Search workflow
Immediately after you install or upgrade Contenta and configure AppData, all object data in the database is indexed in Solr (if this is a new install there will not be any Contenta objects to index).
Upon subsequent object management activities, object data is dynamically indexed in Solr, keeping Contenta and the Solr collection in sync for reliable searching.
The Crawler connects to the Contenta Portal using a special token. The Contenta Portal queues for indexing changes to objects made by users in Contenta.
Object management activities include:
- Object creation during upload or import, for example
- Property sheet changes (edits made to property sheet metadata)
- Object deletion
- Object duplication (copy/paste, copy/paste reference)
- Object move
- Object copy (reuse/paste, reuse/paste reference)
- Object rename
- Object content modification (Edit check out, check in)
- Project posting (changes in projects released into stable data)
AppData will be re-read every N minutes (set in registry) to refresh the AppData settings in Crawler memory so that the Crawler responds accordingly to the changes. When the Crawler starts indexing one of the specified configurations, it will update the AppData configuraton_name/QUEUED_FOR_INDEXING setting to TRUE.

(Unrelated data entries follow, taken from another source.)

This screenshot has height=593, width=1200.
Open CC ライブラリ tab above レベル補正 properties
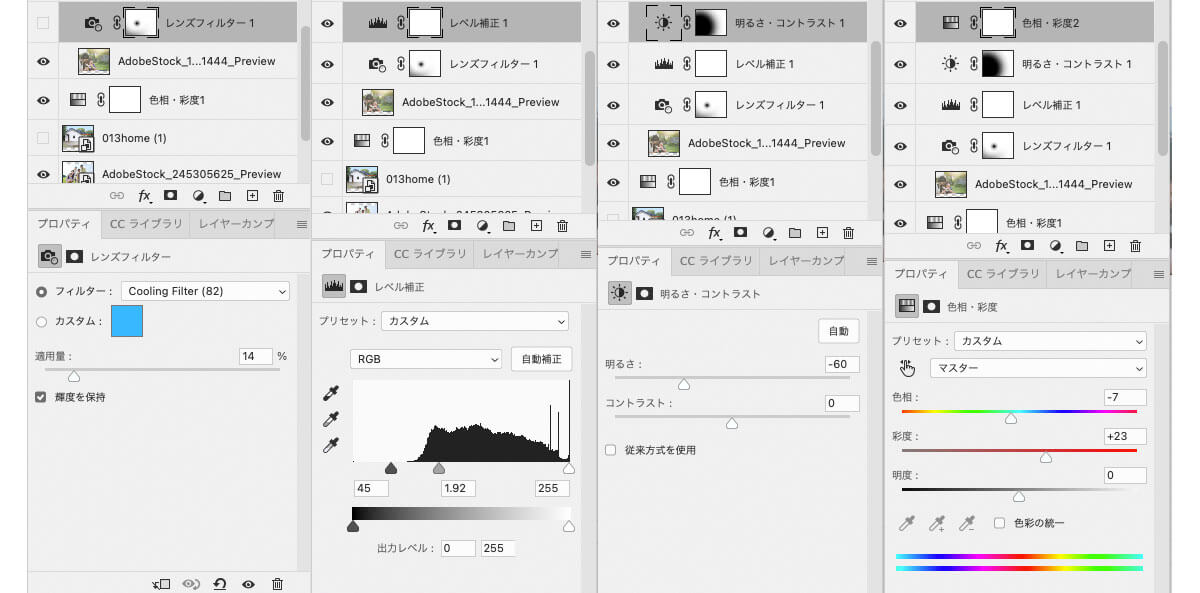pos(429,254)
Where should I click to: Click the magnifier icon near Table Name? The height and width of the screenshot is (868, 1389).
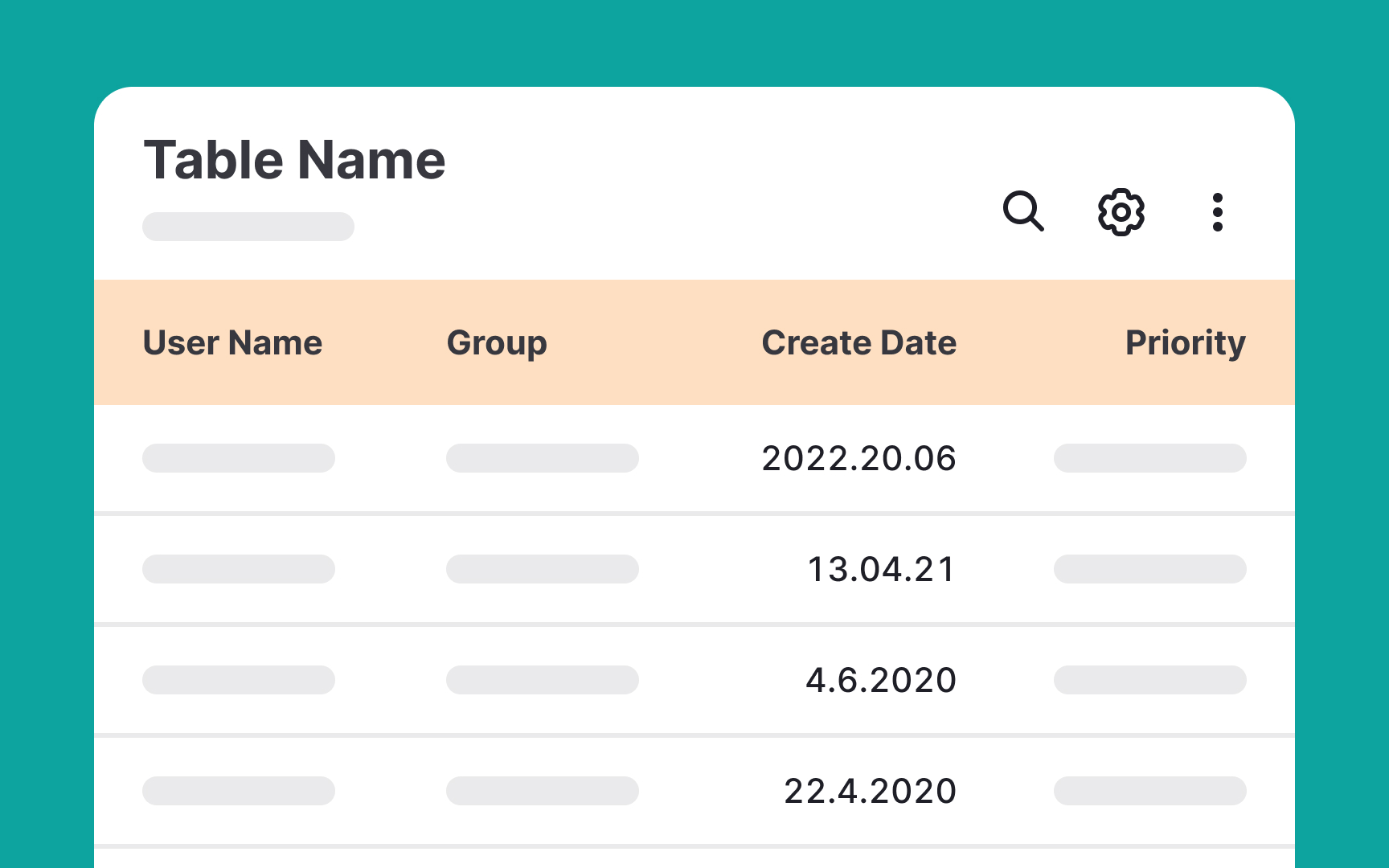(1024, 212)
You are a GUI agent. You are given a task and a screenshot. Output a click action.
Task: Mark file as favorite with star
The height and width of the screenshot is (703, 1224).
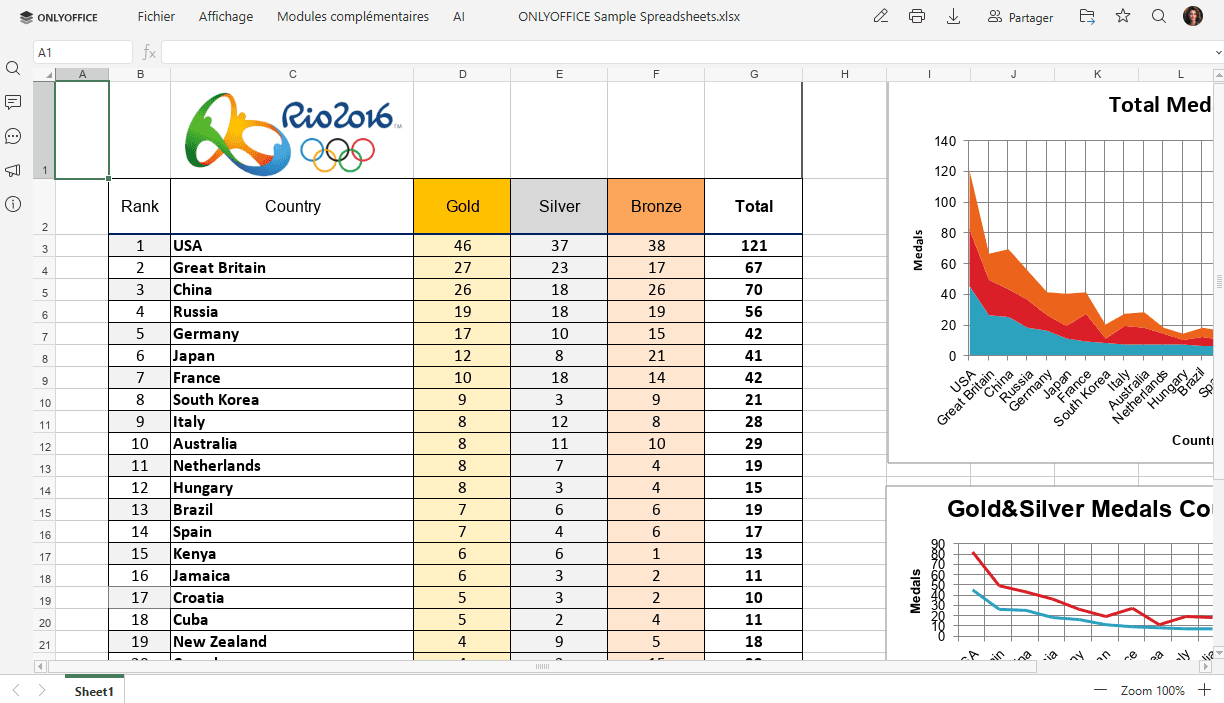1123,16
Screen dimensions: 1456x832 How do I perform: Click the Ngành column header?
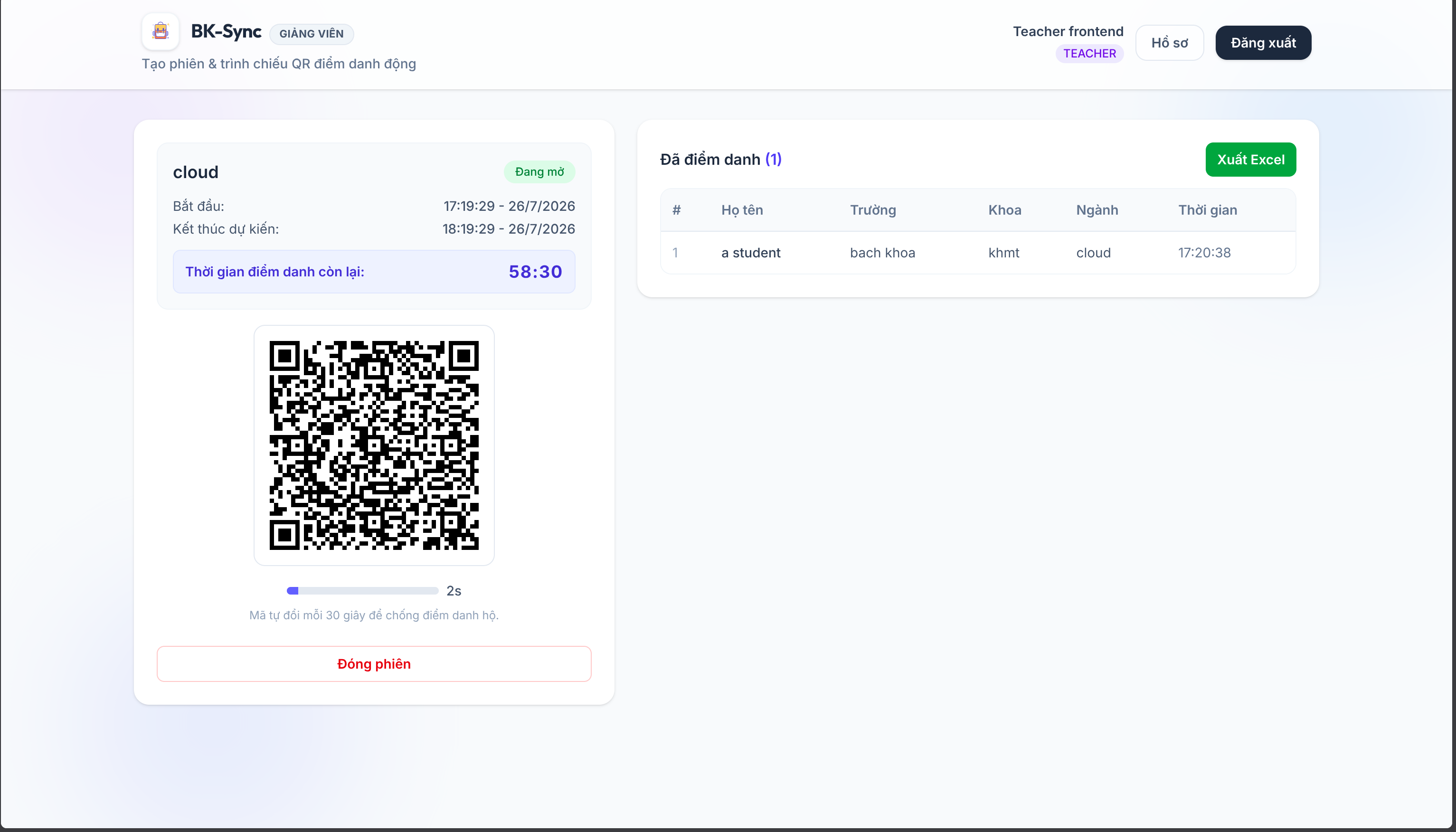click(x=1097, y=210)
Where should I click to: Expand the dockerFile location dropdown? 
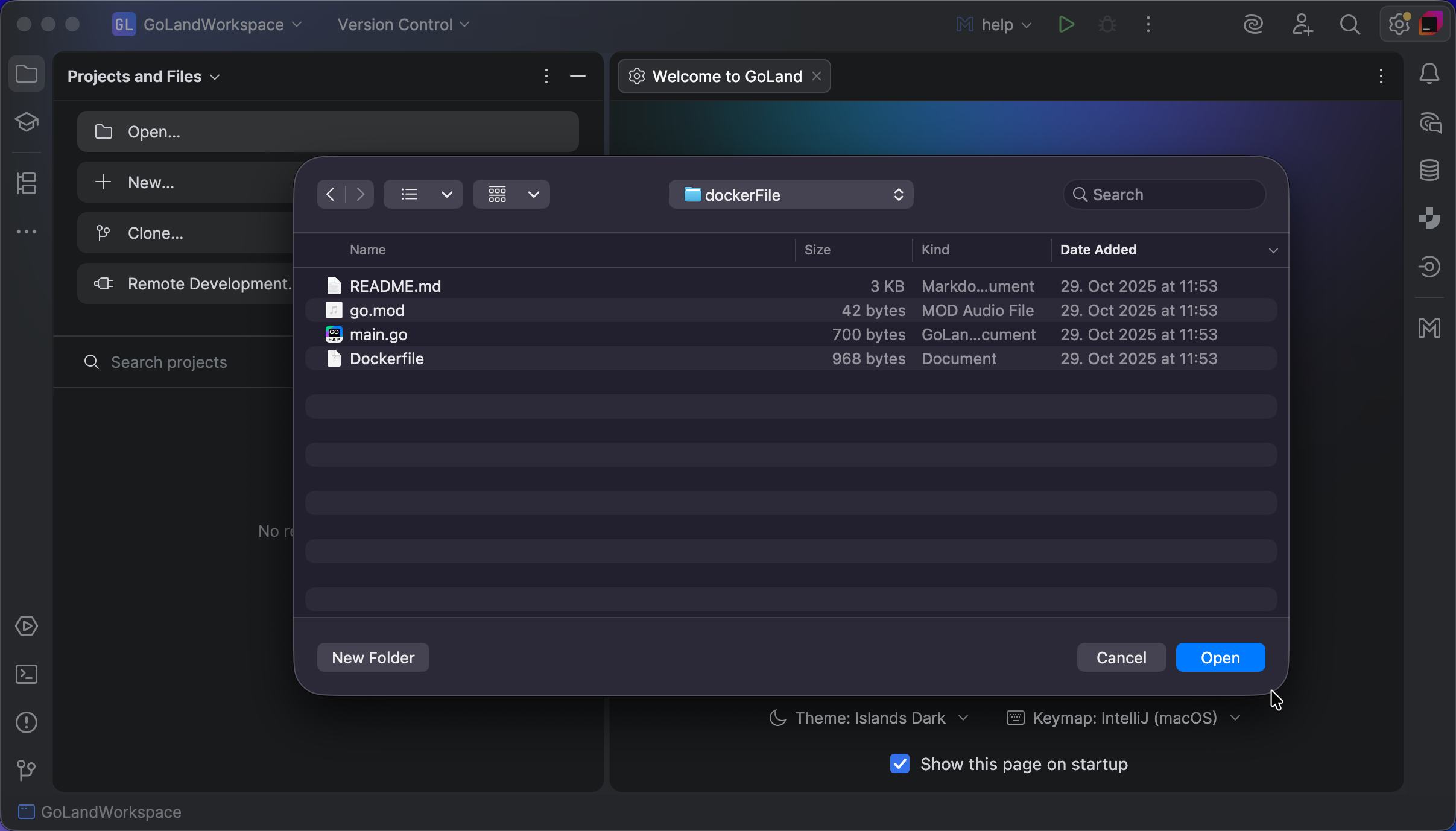(x=791, y=195)
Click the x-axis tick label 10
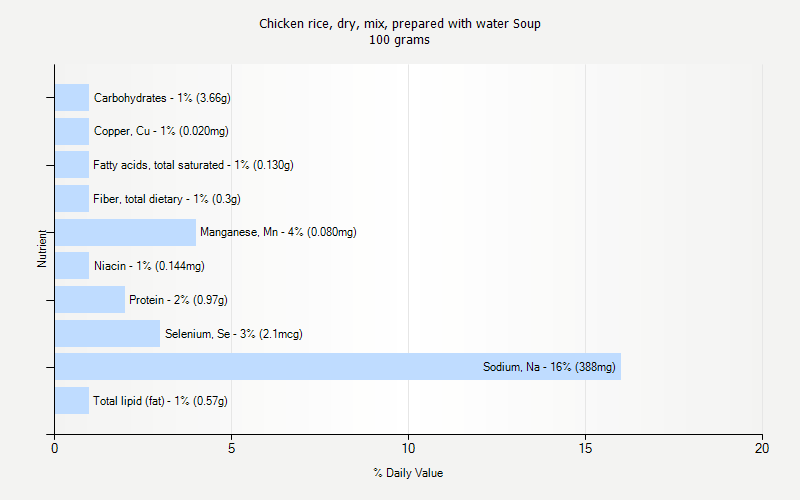Screen dimensions: 800x500 [408, 449]
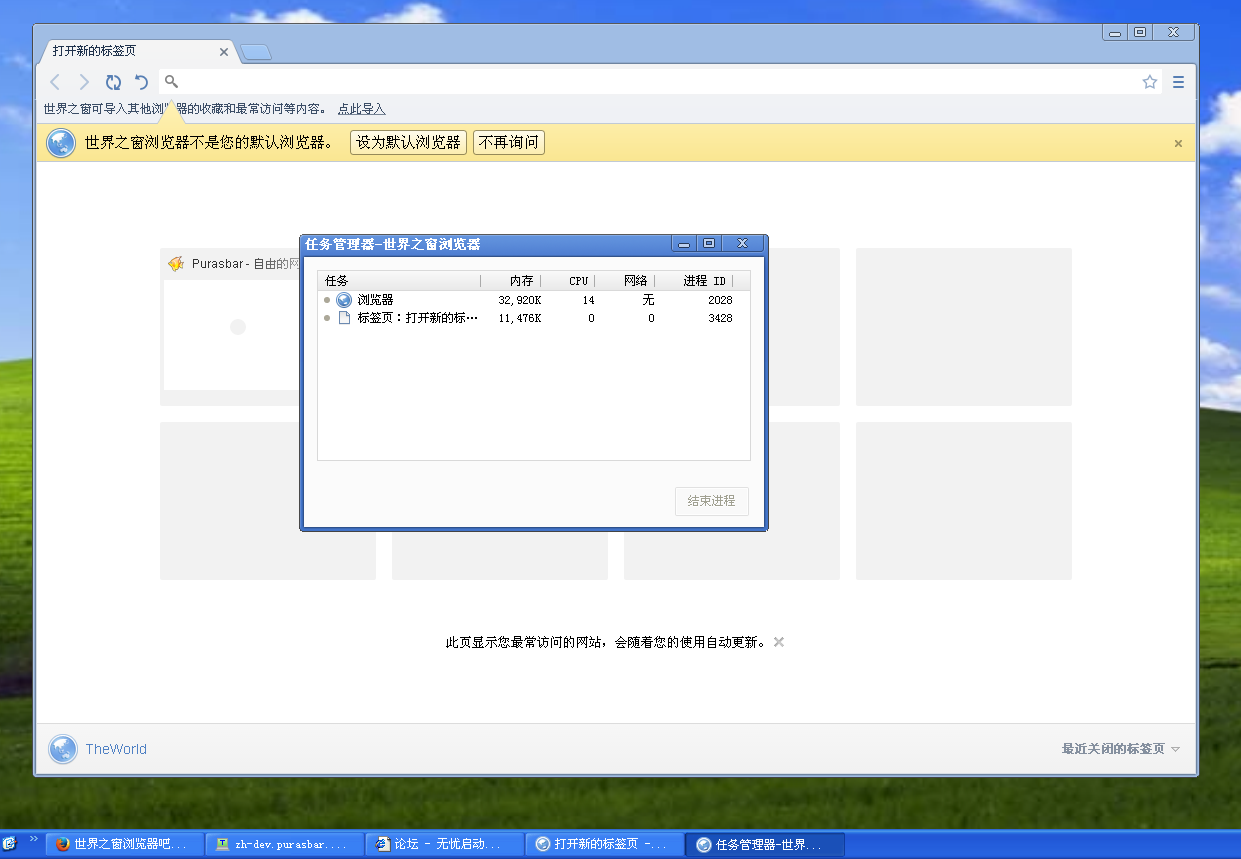The width and height of the screenshot is (1241, 859).
Task: Bookmark page using the star icon
Action: 1150,82
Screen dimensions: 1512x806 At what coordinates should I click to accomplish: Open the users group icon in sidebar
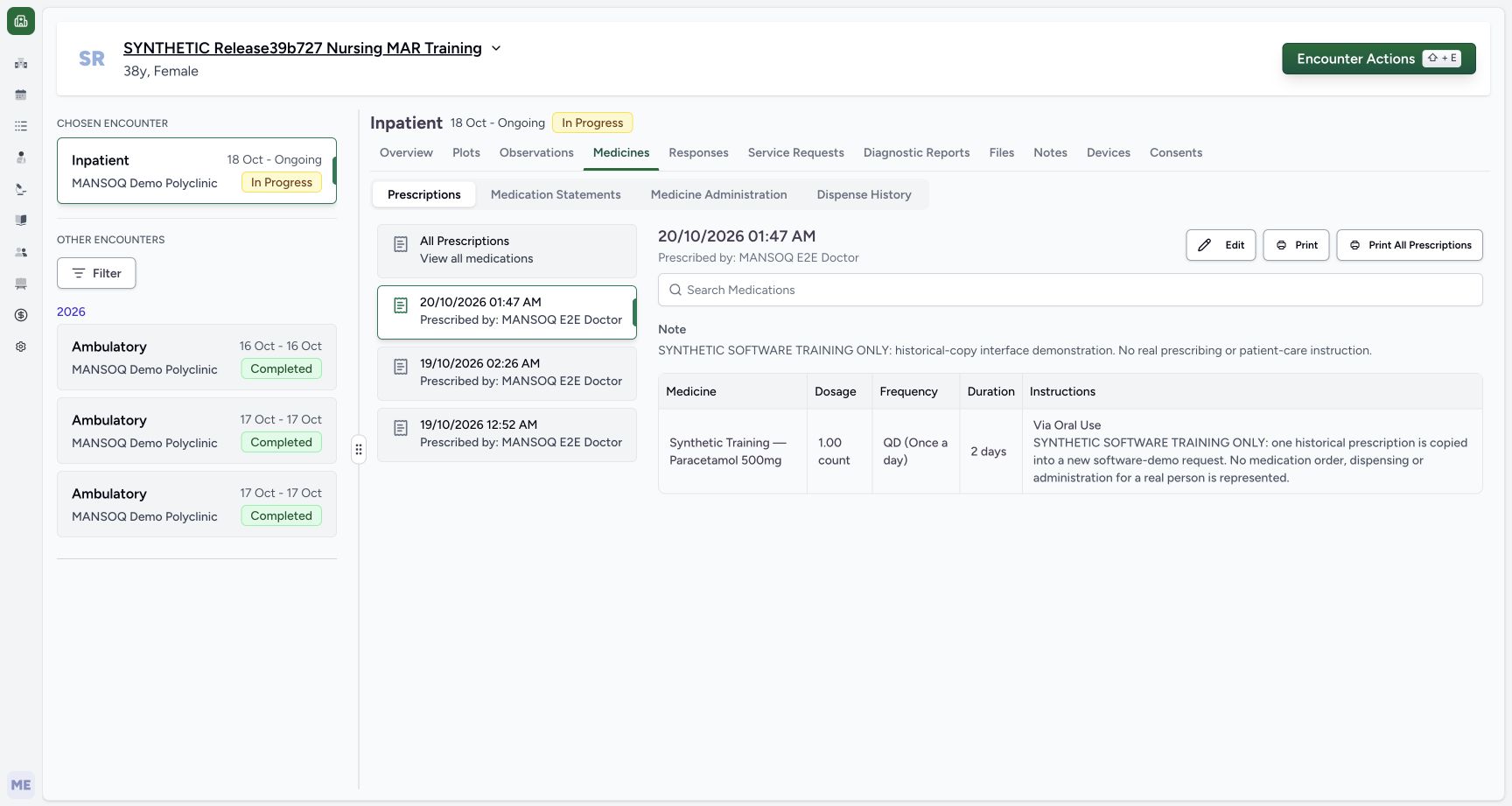21,252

If configuraton_name/STATUS_REPORTING is set to TRUE, the Crawler will write status to configuraton_name/INDEXING_STATUS. Status consists of a count of objects indexed, and failed to index (see IDPATH in Figure 1: Global AppData Settings in Adding a New AppData Key and the REREAD_APPDATA_IN_MINUTES in Registry Keys used to Configure the Crawler for all Databases).
When Crawler completes indexing, the INDEXING_STATUS value will reflect an output similar to the following: completed - 81 objects indexed 0 objects failed. Thereafter, status will be recorded in the crawler.log file, but not written to AppData as the Crawler exports modified object data and indexes it in Solr.
The Crawler exports the Contenta object data. Tika is run on the data to extract text content for indexing in Solr. For example, PDF contains markup, so Tika will extract the text leaving the markup behind. Only certain file formats contain text content that can be harvested for indexing (see Supported File Formats).
Each language is indexed in a Solr index field of a type appropriate for indexing and querying that language. Language may also be determined using Tika to evaluate the extracted text content. This will only be done if the Crawler cannot find a language set in the object’s property data field named “Language ISO Code” or in the AppData value of LANGUAGE_CODE found under {Global} Collections/collection_name (see Supported Languages).
The object’s property data is also exported and indexed in Solr, as is.
The Crawler will index the AppData-specified configurations and all of its descendant objects (see INDEXING_STATUS and QUEUED_FOR_INDEXING in Figure 1: Global AppData Settings in Adding a New AppData Key).
In summary, the Solr Indexer catalogs each object’s Contenta pathname, Contenta ID path, Contenta object type, content, and property sheet metadata.